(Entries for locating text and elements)
┌──
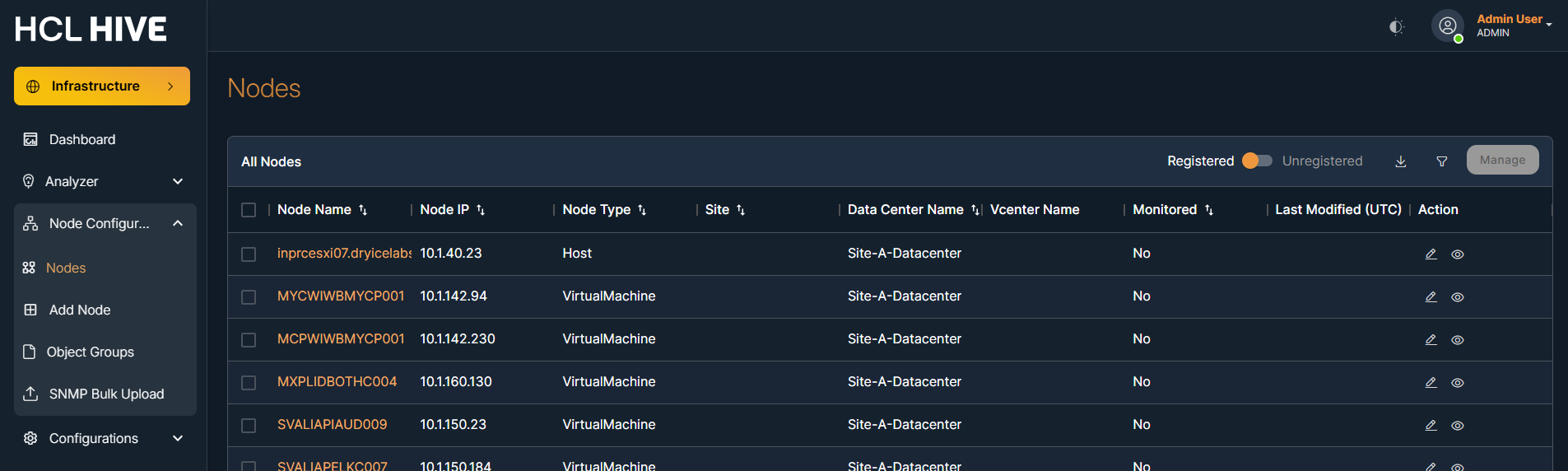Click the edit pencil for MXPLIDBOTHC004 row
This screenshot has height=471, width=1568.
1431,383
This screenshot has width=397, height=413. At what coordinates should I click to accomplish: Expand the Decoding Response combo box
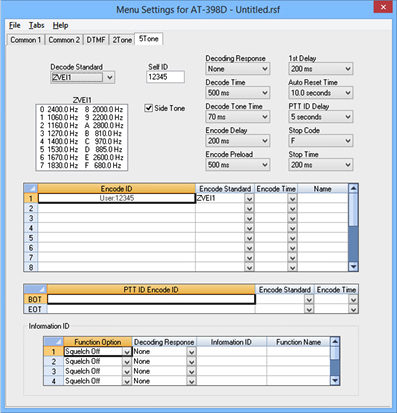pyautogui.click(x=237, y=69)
└──
Task statement:
Reproduce every line of the listing above word for word, omitting the pictures.

Completed exercise:
Click the edit pencil for MXPLIDBOTHC004 row
This screenshot has height=471, width=1568.
1431,383
This screenshot has width=397, height=413. At what coordinates should I click to accomplish: Expand the Decoding Response combo box
pyautogui.click(x=237, y=69)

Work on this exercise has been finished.